Possible triggers for the demonstrated transcriptomic differences are not fully understood. A 1964 report identified higher blood pressure and/or body build as correlated with cerebral, coronary, or aortic atherosclerosis severity. ⁷⁶ Among an autopsy cohort, the comparison between right coronary and aortic arteries indicated increased lesion severity in the aorta among 30- to 34-year-old smokers and in the right coronary among >25-year-old subjects with hypertension. ⁷⁷ Interconnectivity of the vascular system implies some potential systemic variables cannot fully account for the changes, for example, glucose levels between arteries do not differ significantly.^78-80 On the contrary, systolic blood pressure does. ⁸¹ A progressive increase in arterial stiffness moving toward the periphery results in systolic pressure amplification. ⁸² Other local factors, for example, hemodynamics, vessel geometry and other wall properties, and peri-vascular mechanical forces may also contribute to the differences.^20,31

This study had some important strengths. The samples exceeded 1000, with representation across a wide age range. The use of postmortem samples also allowed for the direct comparison of tissues not usually collected from the same individual. In addition, the bioinformatic analyses generated substantial amounts of data, which could be used for further investigation. There were also some limitations. There were nearly twice as many males as females. The samples were arterial tissue, which prevented an analysis of differential gene expression at the cellular level. Also, this study used data derived from donors enrolled at 4 sites, from RNA isolated using 2 different extraction processes on multiple dates, as well as from RNA analyzed on multiple dates. Owing to the heterogeneity in study design introduced by the meta-analytic approach, both RNA isolation process and RNA analysis date were controlled for in the analysis. Finally, postmortem samples may be subject to autolysis and other compromise to tissue quality. However, the present study screened out samples with more than mild autolysis and RIN < 6, to minimize the risk of poor sample quality.
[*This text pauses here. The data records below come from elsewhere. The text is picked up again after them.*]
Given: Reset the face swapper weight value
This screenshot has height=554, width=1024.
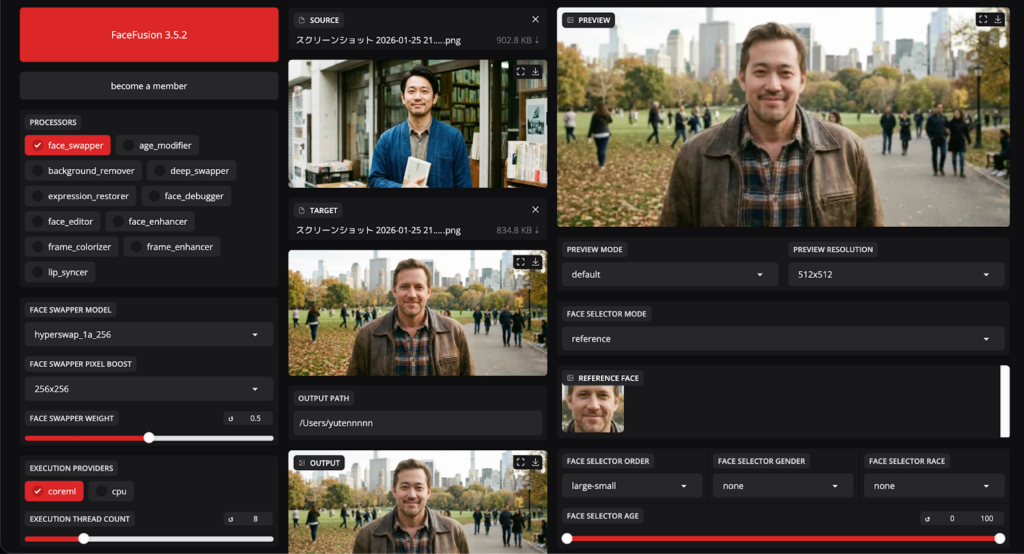Looking at the screenshot, I should [231, 418].
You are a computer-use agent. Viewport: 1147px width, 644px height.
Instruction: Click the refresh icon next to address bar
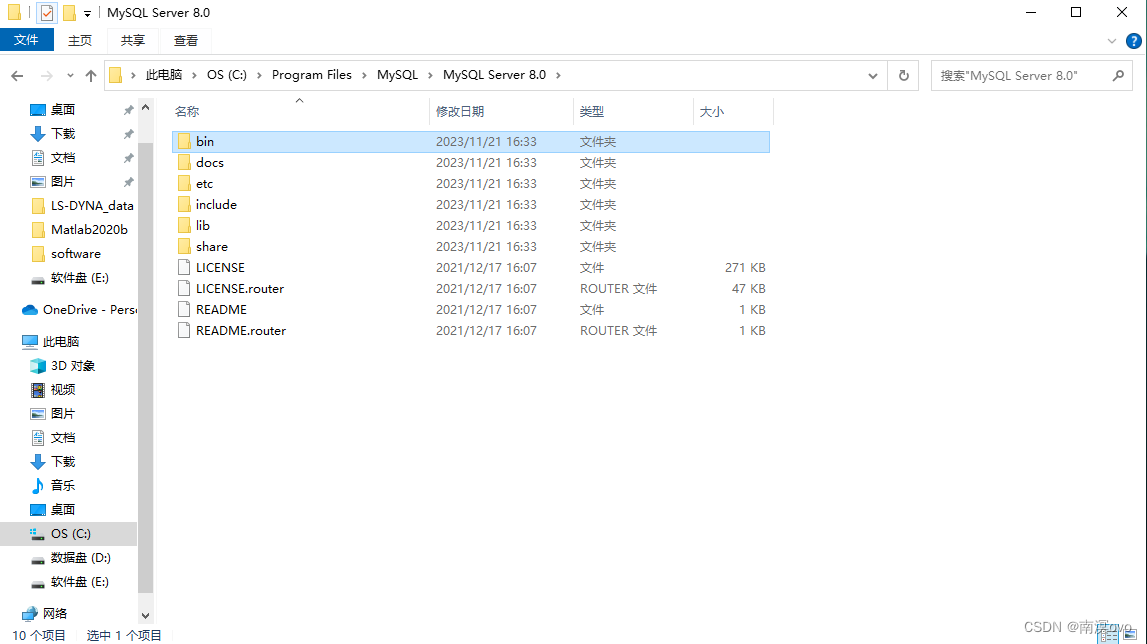pyautogui.click(x=903, y=74)
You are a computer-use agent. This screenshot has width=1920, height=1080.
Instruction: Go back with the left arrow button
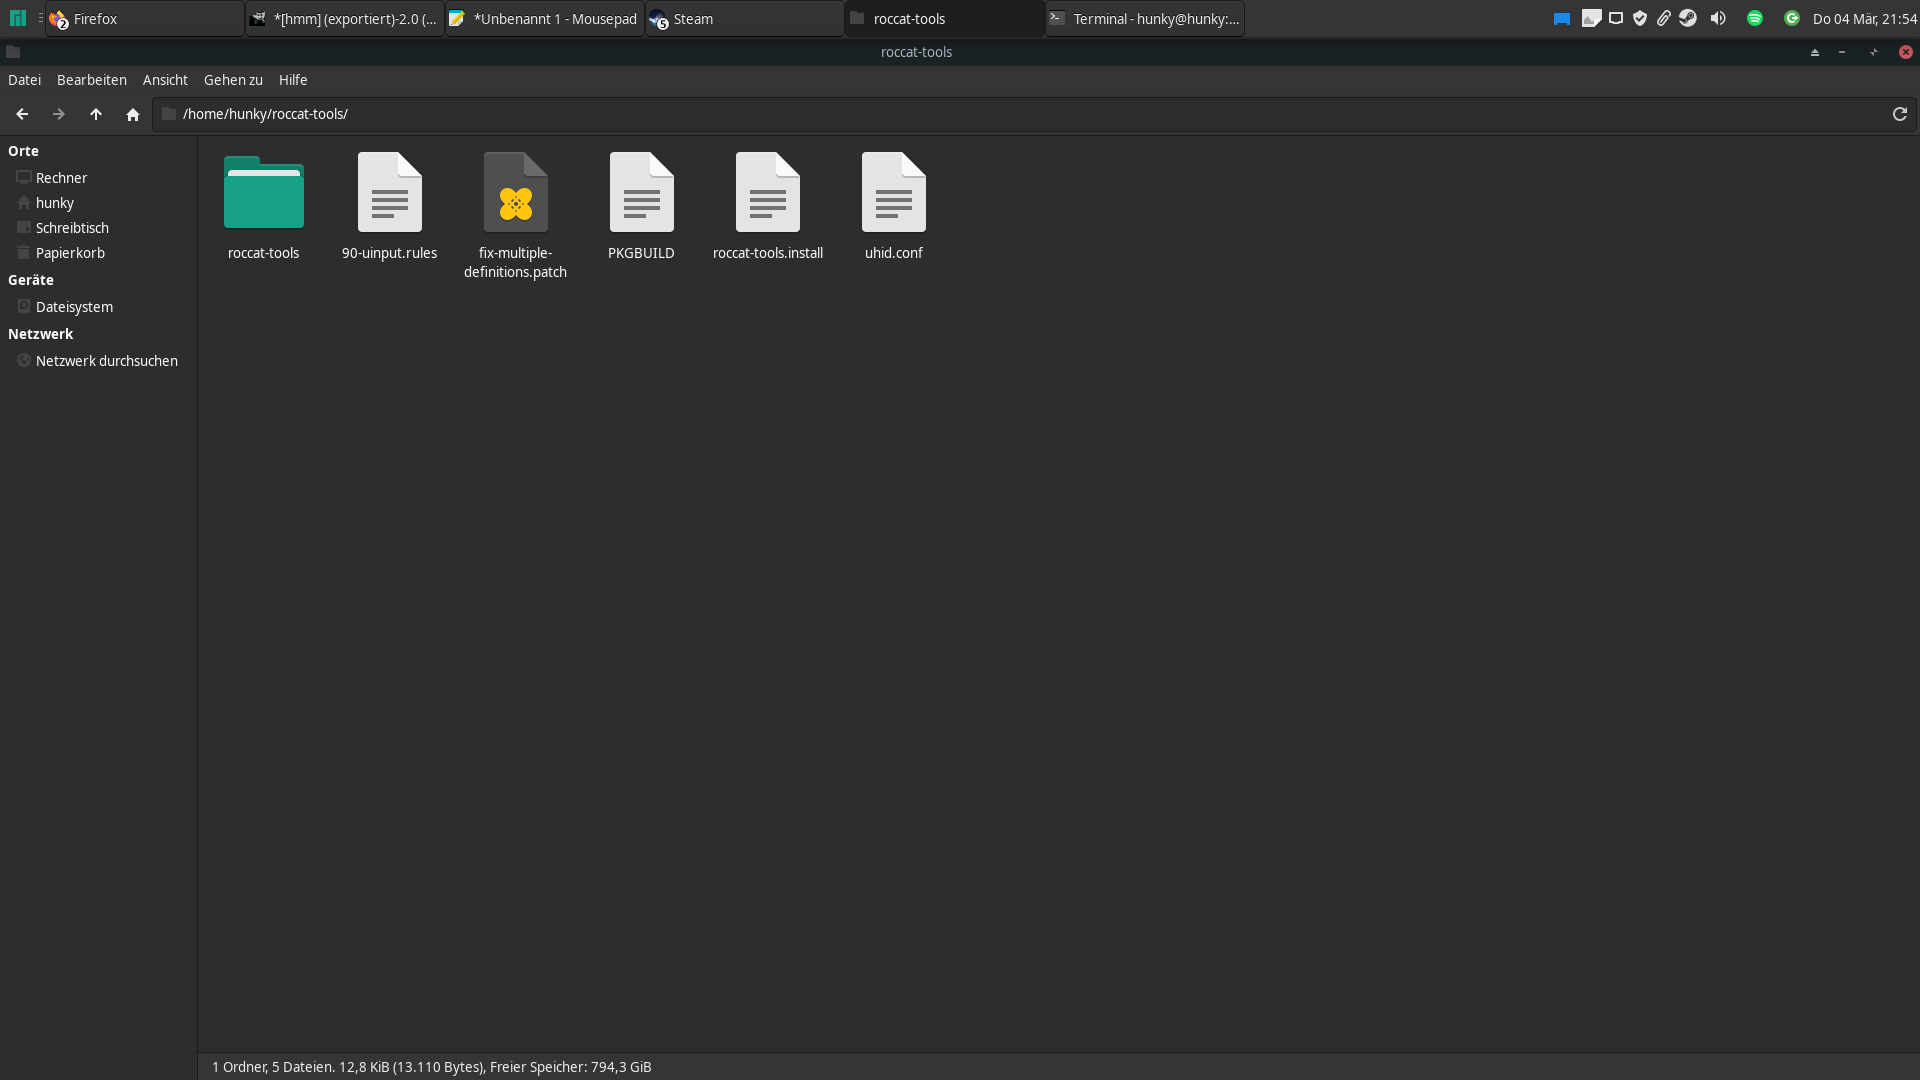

In conclusion, in this study, it was obtained that differentially expressed genes across major arteries are enriched in endothelial dysfunction-related gene sets, including those with the potential to modulate endothelial integrity and permeability, lipid uptake, vascular inflammation, and coagulation. Given the role of endothelial dysfunction in atherosclerosis, this finding may help explain the observed relative inter-artery atherosclerosis risk. Understanding this risk could inform the development and timing of diagnostic and therapeutic strategies for the management of atherosclerotic disease. For example, unlike current systemic approaches, anti-inflammatory, anticoagulant, or other therapies targeted to relevant arteries in patients identified as being at risk, could potentially provide superior clinical efficacy with optimized risk-benefit ratios.